The Trotzenberg, which I always want to type as Trotzdemberg for a moment, for whatever reason and something you won’t understand in english I guess, starts with an astonishing amount of spice. It has that feeling that you can already smell how the wine is going to feel on the tongue. Although I’ve become cautious about predictions in that regard, too often I was completely off. It’s dark, berry, herbal, with old wood from the attic, a bit of earth and sour cherries. What the nose promises fits here, because it tastes exactly the way it smells. Lots of spice up front, then acidity and then berries with a solid portion of grip, where freshness and tannin balance each other. A touch of eucalyptus passes by when you smell after drinking.

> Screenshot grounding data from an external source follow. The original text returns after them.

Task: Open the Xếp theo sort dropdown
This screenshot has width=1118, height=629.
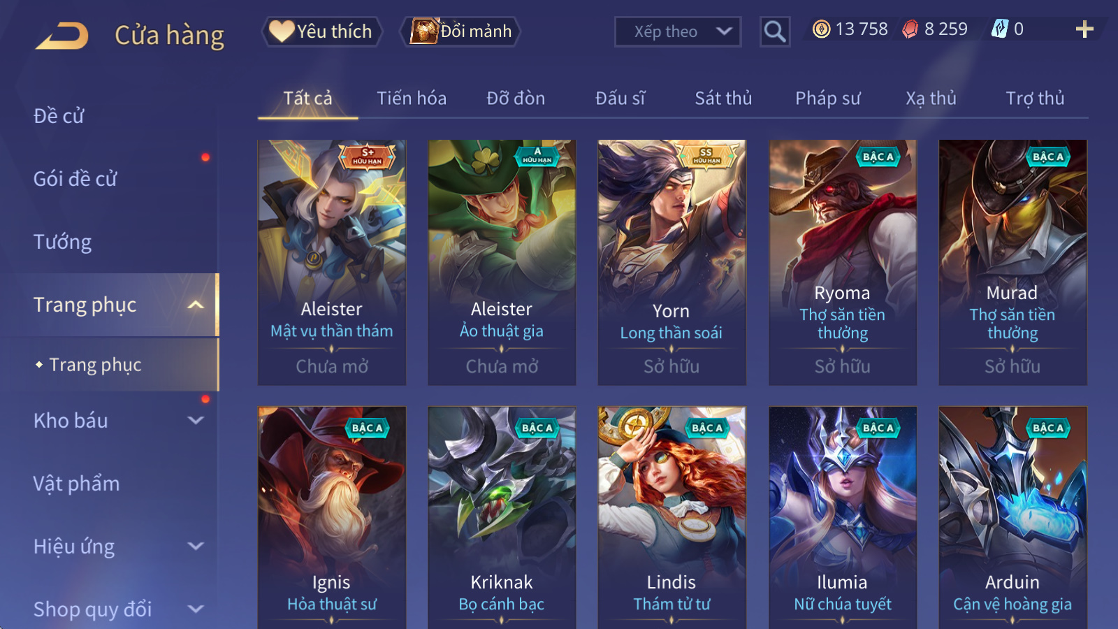Action: [678, 31]
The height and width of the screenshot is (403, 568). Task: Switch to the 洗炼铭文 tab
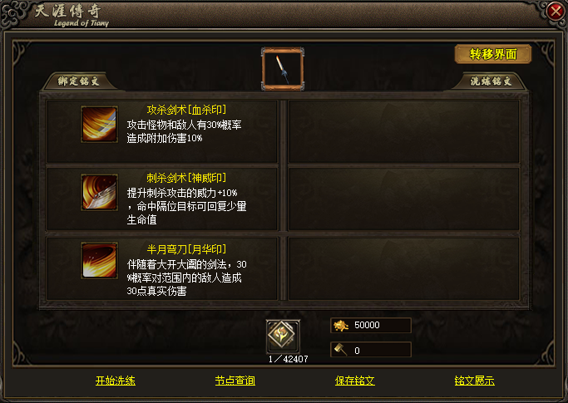(x=491, y=81)
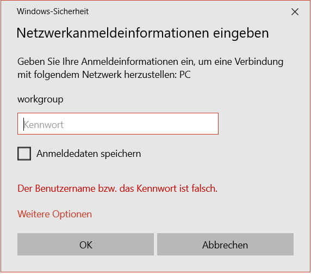The image size is (311, 274).
Task: Submit the network login with OK
Action: click(x=85, y=244)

It gets even darker overnight, the spice remains, but only on the nose. When drinking, it has become totally soft and rather strokes the tongue like cotton. Somehow funny how what’s in the mouth and in the nose now diverge so widely. The Pinot tastes somehow fruitier, fresher and younger today. I really like the acid structure, which once again manages to rein everything in and still grab hold on the tongue. I can imagine we’ve hit a pretty good moment to pull this bottle.
The wine from the Eck is noticeably more austere at first. It’s somehow rough-edged, desiccated, with damsons, dark dried fruit and dried herbs. If you really inhale for a long time, it quickly becomes ever fresher and sweeter. It reminds me a bit of red juice from the Reformhaus, a healthy store, Rotkäppchen is on the tip of my tongue, but that’s fizzy swill, and my better half then says Rotbäckchen. Well, almost right. There’s a bit of orange in there too and fresh wood. What started out so austere now seems noticeably juicier on the nose than its counterpart from the Trotzenberg. Only on the nose, though, because when drinking, the wines, in terms of the feeling they trigger, aren’t that far apart. I find the Im Eck a bit more charming, fresher, with Amaro and cocktail bitters, with length and intensity and lots of depth. I like the Trotzenberg, I like the Im Eck a little more.
And on the second evening it even manages to ratchet things up another notch. There’s simply more now. More fruit, more depth, more complexity. Right now it reminds me of cherry Danish and I like cherry Danish a lot. A bit of vanilla, creaminess, the Amaro is still there, plus raspberry, juniper and other stewpot spices. And this one still tastes the way it smells. Polished tannin, acidity, length. Here too I think we’ve caught a really good moment, but I’d grant the wine a few more years than the Trotzenberg. And somehow it’s always reassuring when the more expensive wine is also the wine I like better. It could well be that three years ago or so I would have sorted this the other way round, but today the Eck is a nose ahead. Both are great Spätburgunder though.